* [PROBLEM TO SOLVE]: Please report each line of the records below that contains the word "should". Case counts.

* [EXTRACTED INFORMATION]:
Start of Block

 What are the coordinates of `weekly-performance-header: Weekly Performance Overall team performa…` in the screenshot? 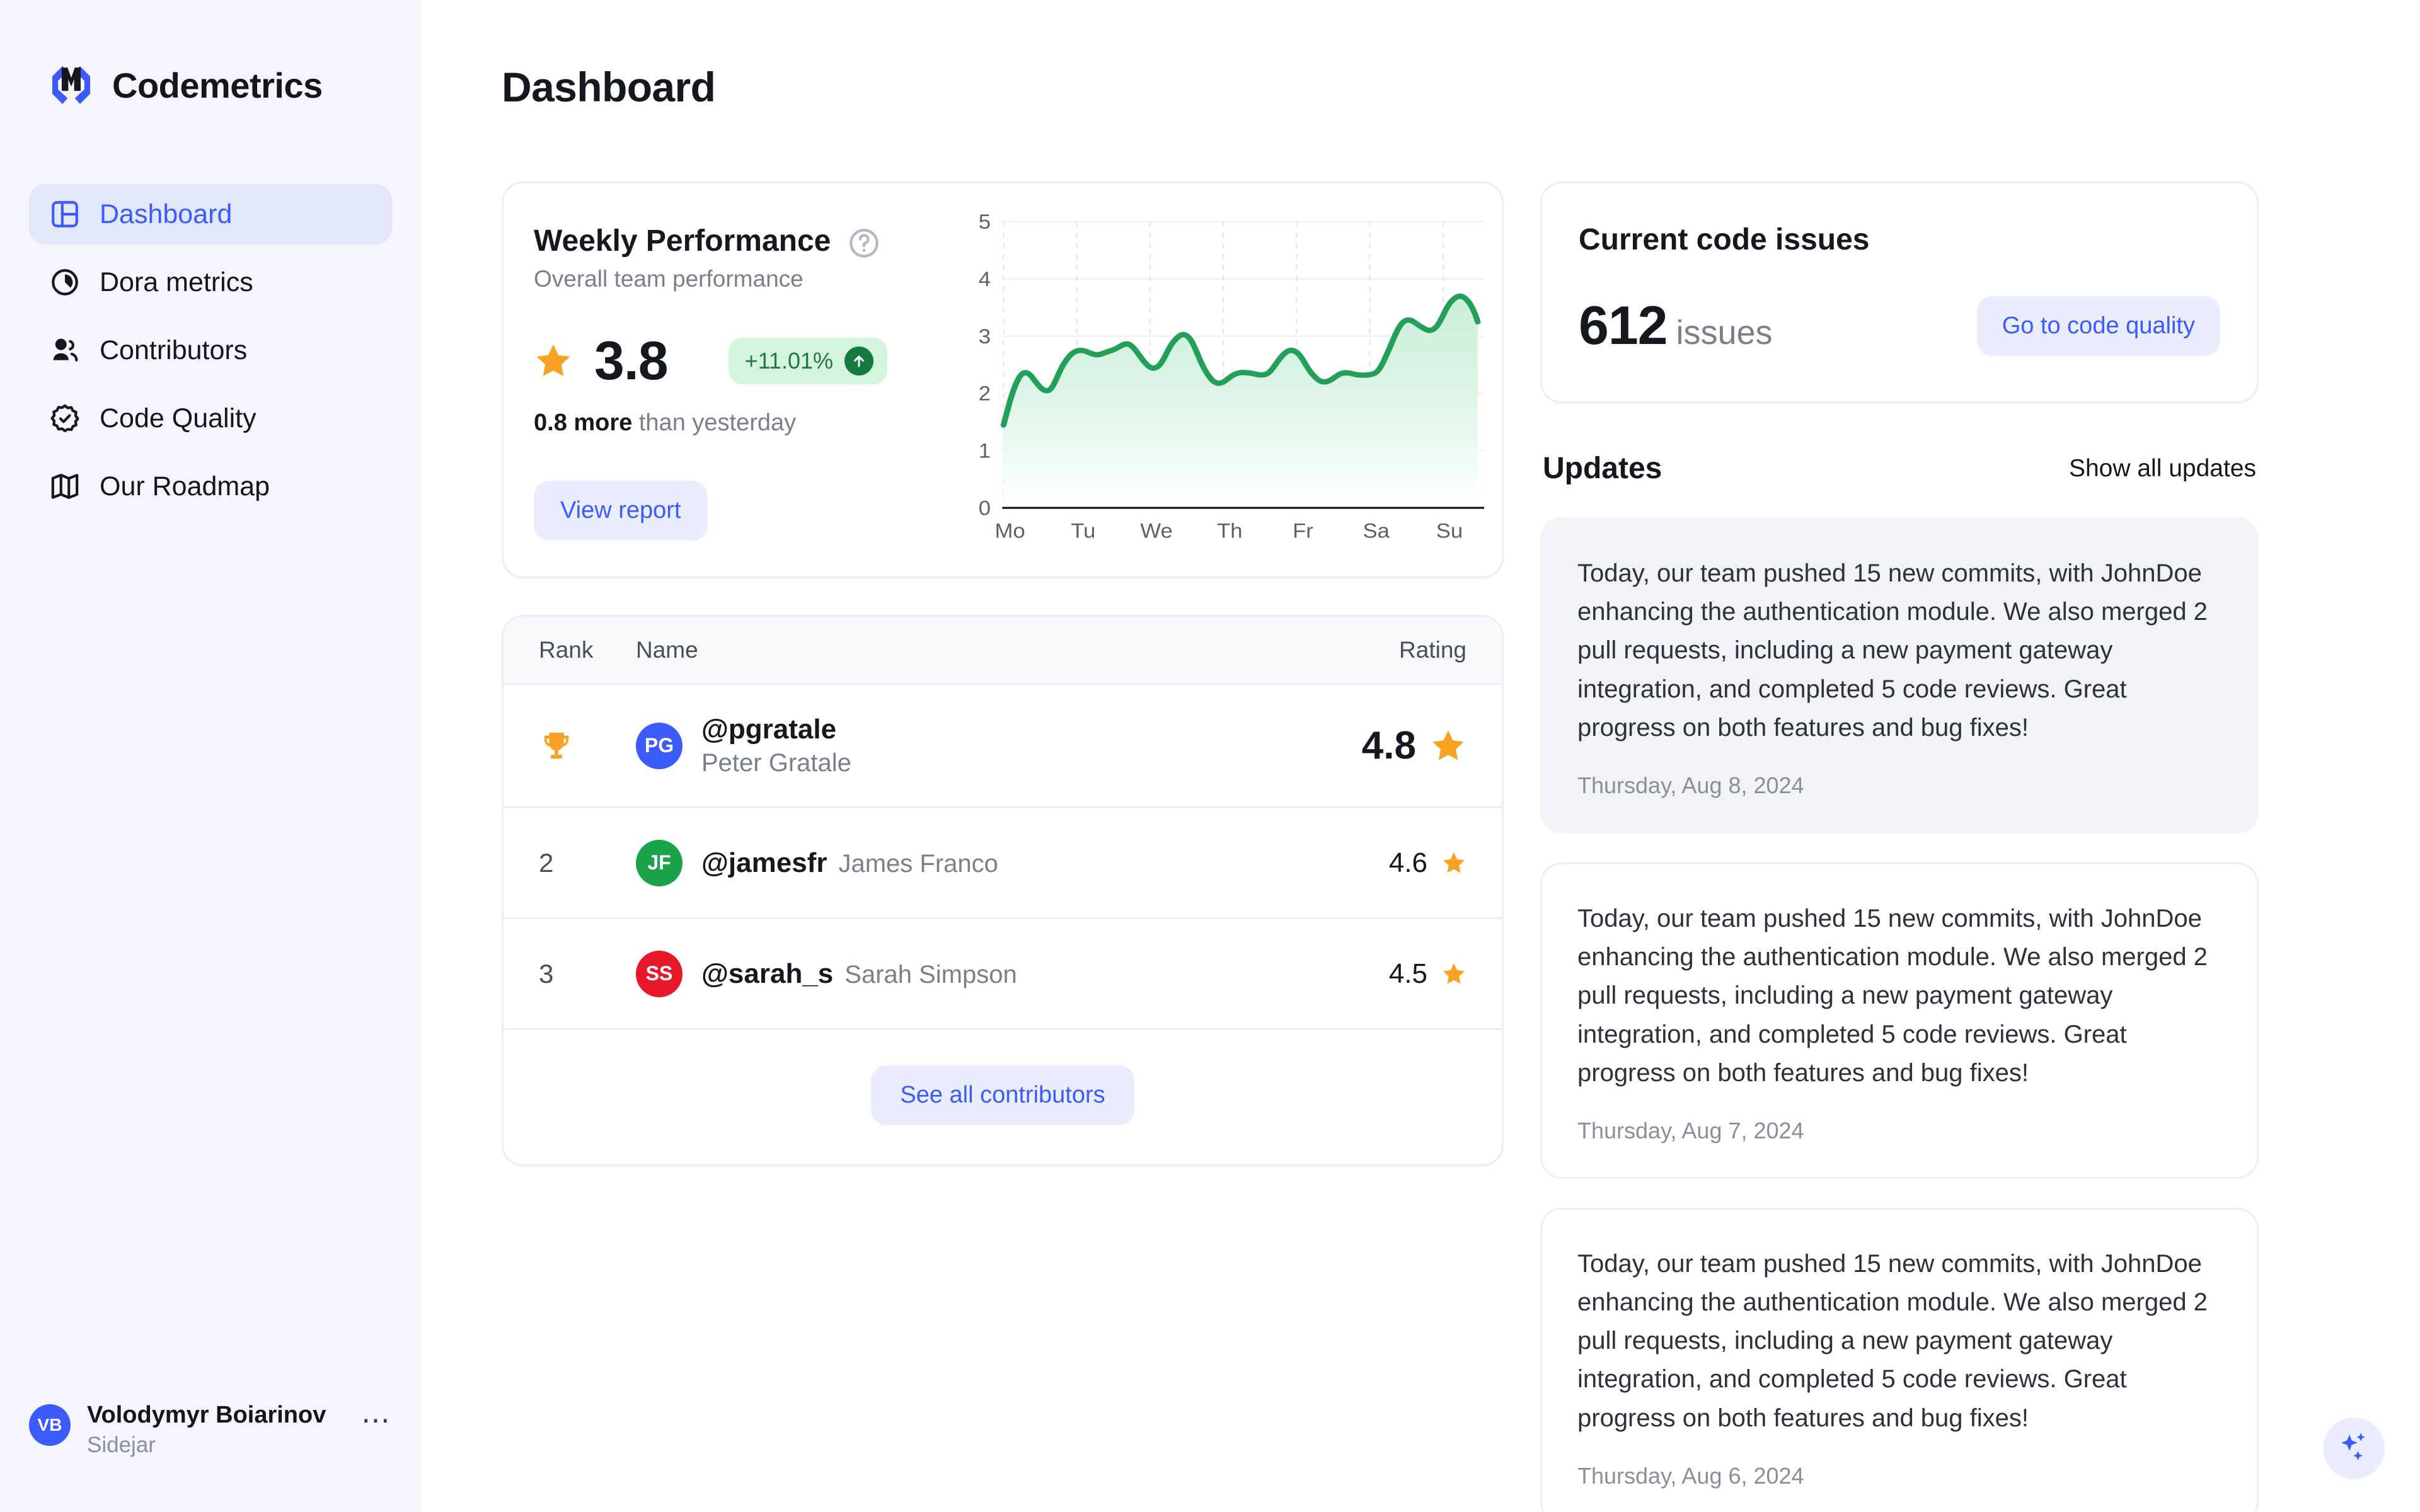 It's located at (746, 258).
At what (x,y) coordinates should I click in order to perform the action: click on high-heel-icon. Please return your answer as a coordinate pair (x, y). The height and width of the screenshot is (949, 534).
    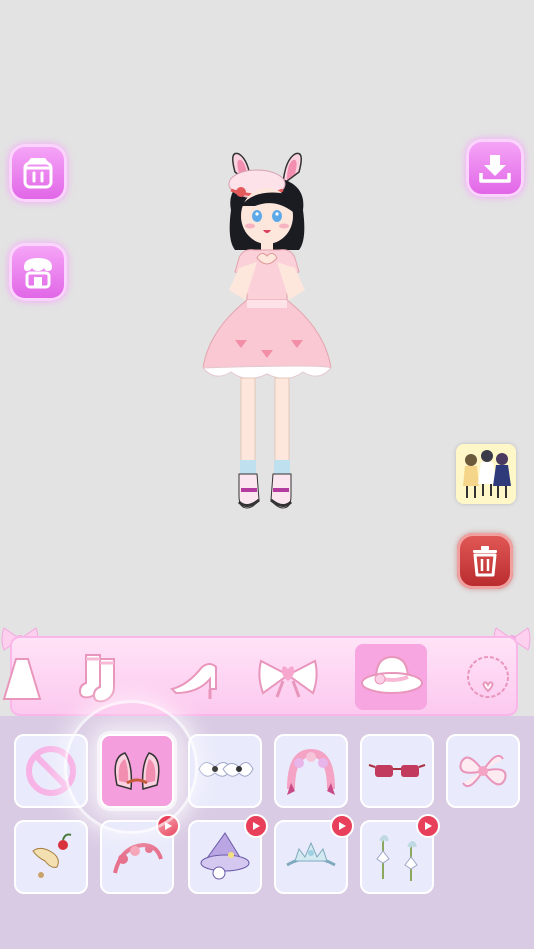
    Looking at the image, I should click on (194, 681).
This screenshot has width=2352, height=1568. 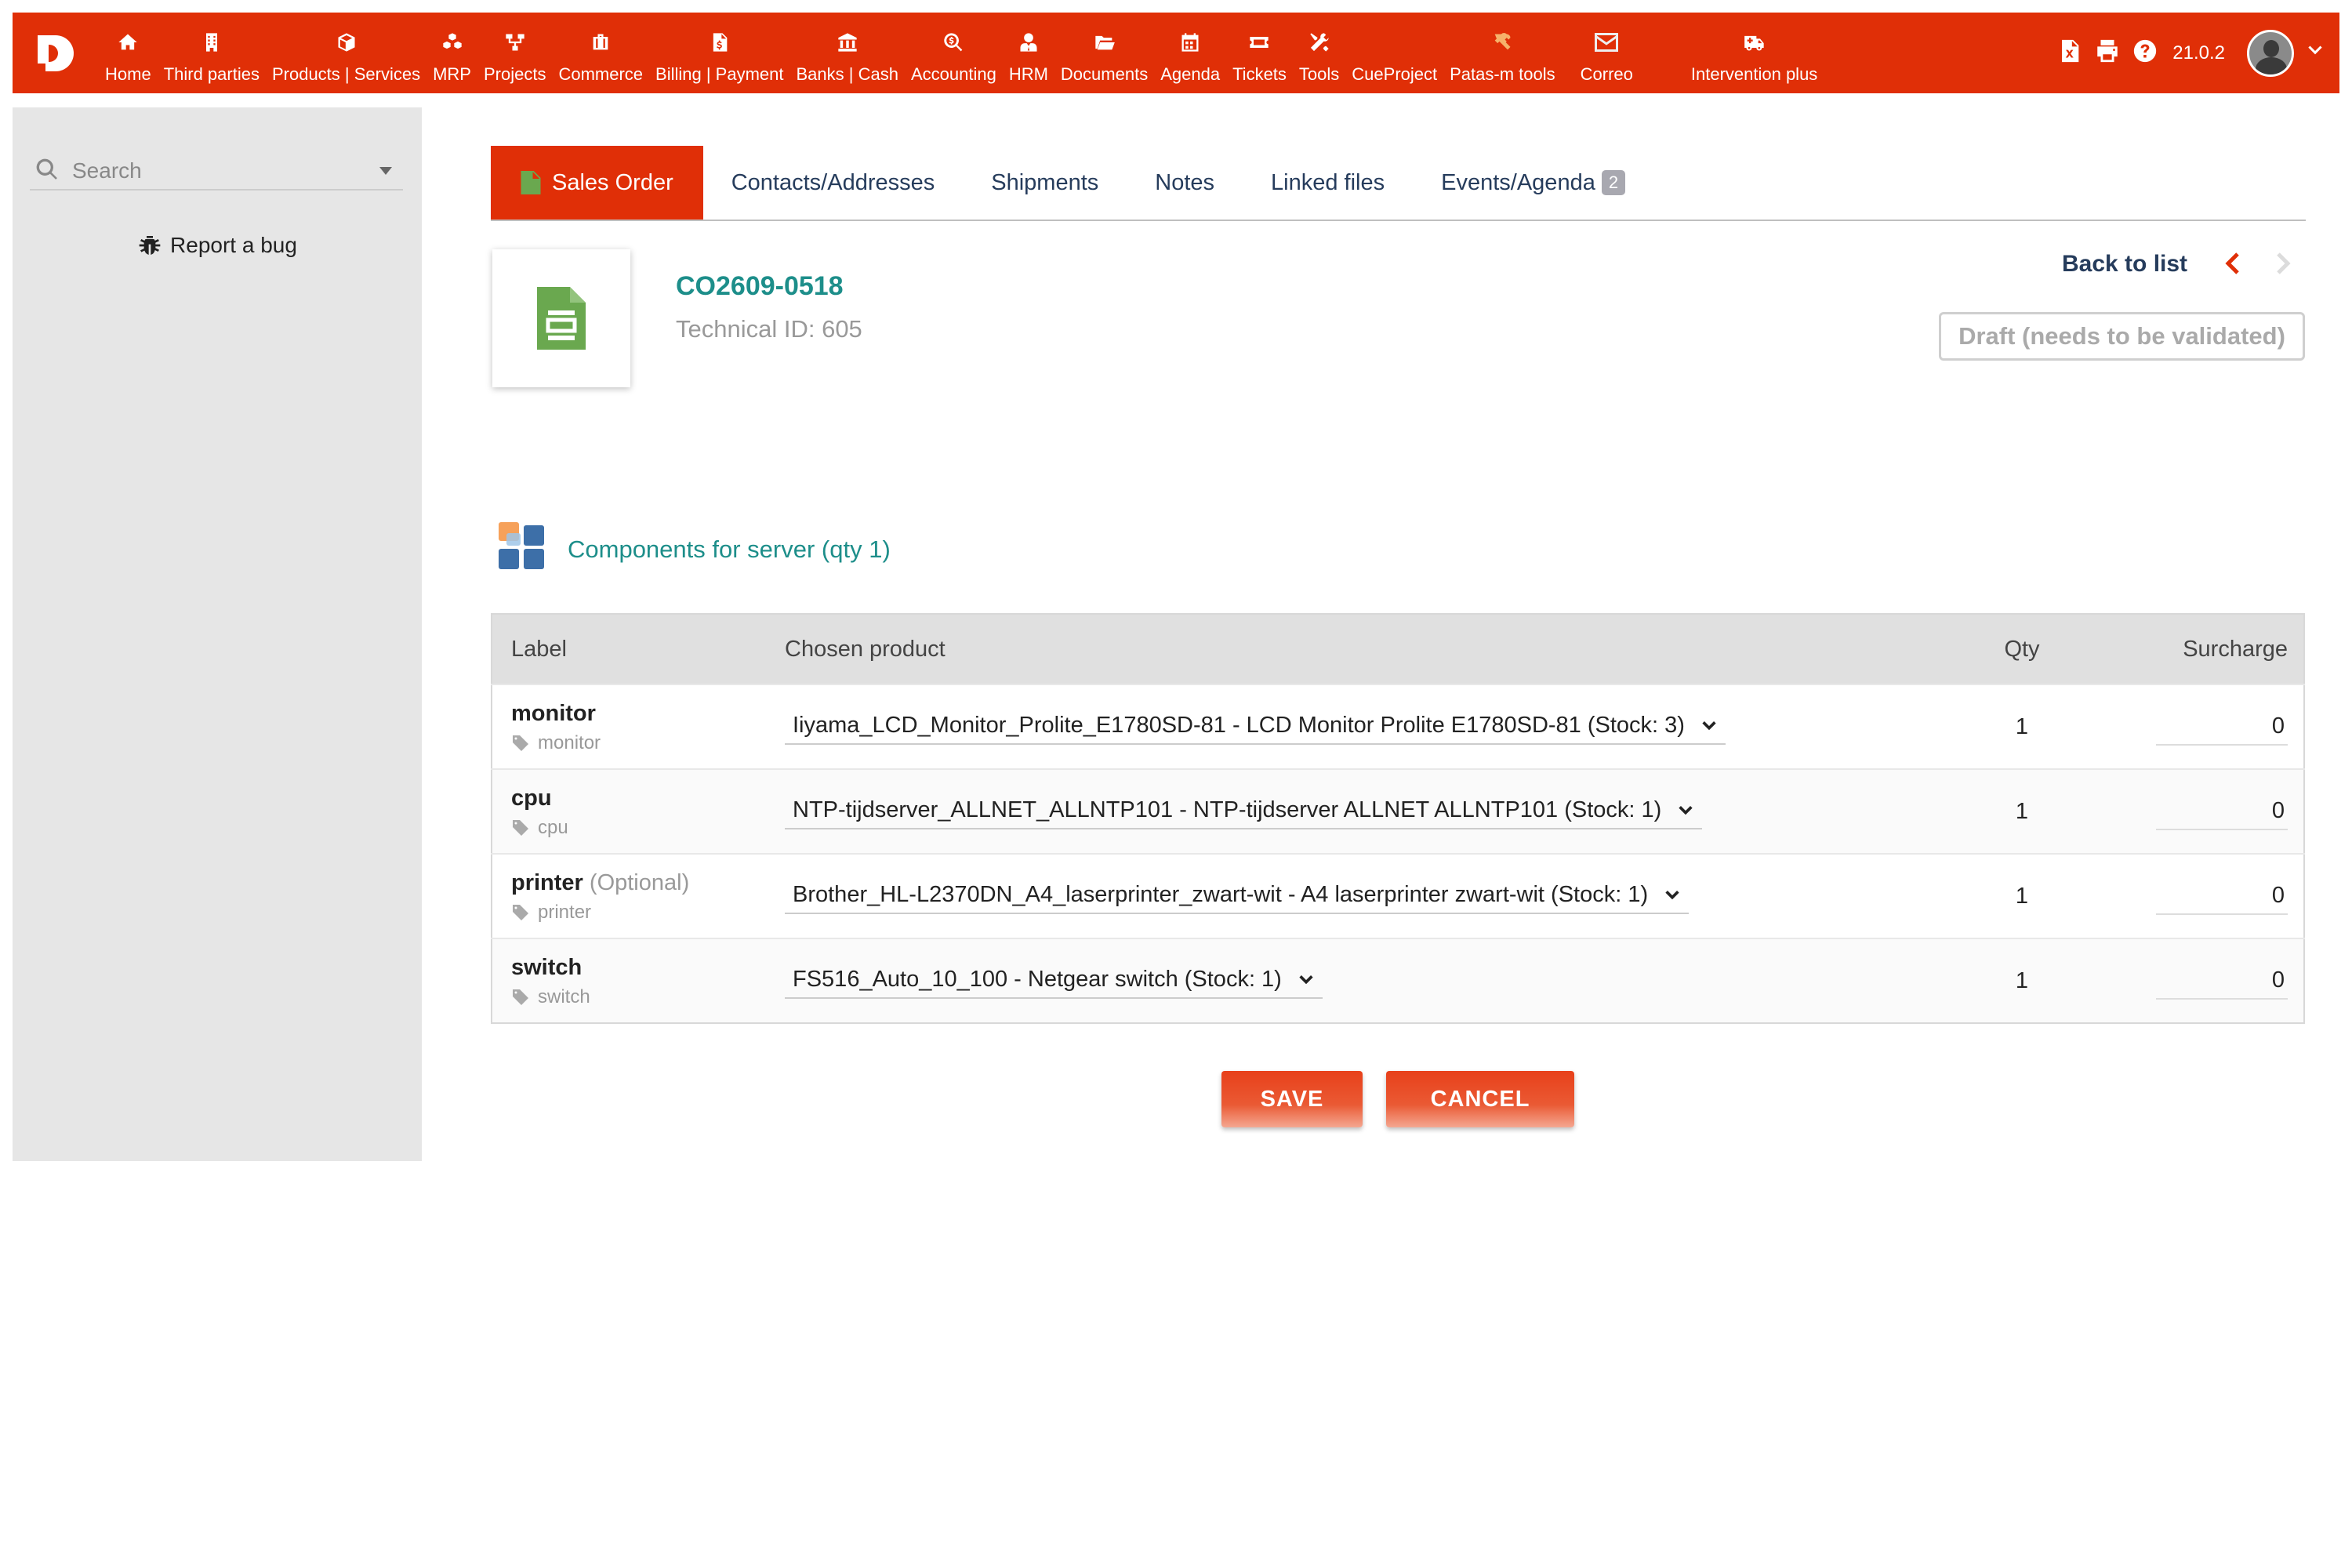 What do you see at coordinates (212, 53) in the screenshot?
I see `menu-item-third-parties: Third parties` at bounding box center [212, 53].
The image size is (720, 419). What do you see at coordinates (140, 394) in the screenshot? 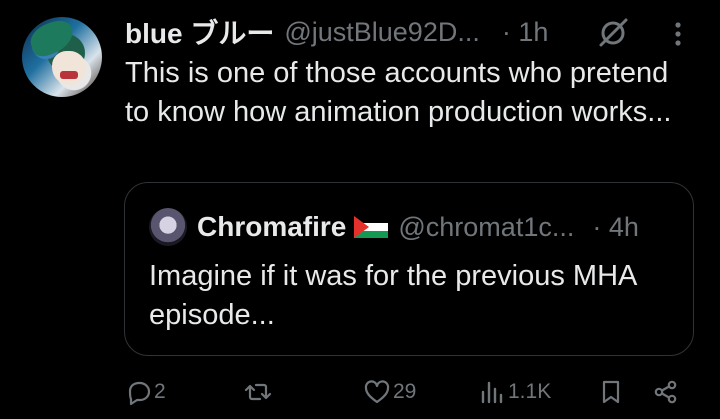
I see `reply-icon` at bounding box center [140, 394].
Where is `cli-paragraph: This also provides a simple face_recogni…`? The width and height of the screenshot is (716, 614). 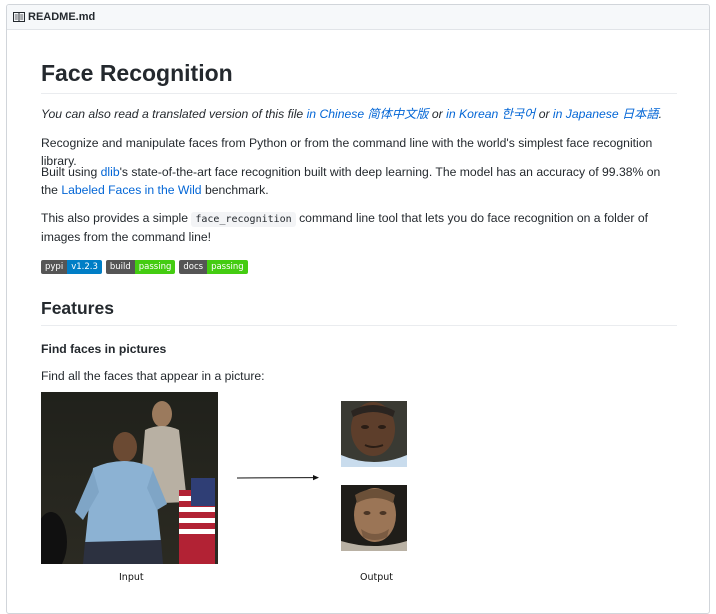 cli-paragraph: This also provides a simple face_recogni… is located at coordinates (359, 228).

End of Block

* [EXERCISE RESPONSE]:
At what (x,y) coordinates should I click in order to perform the action: click on high-heel-icon. Please return your answer as a coordinate pair (x, y). The height and width of the screenshot is (949, 534).
    Looking at the image, I should click on (194, 681).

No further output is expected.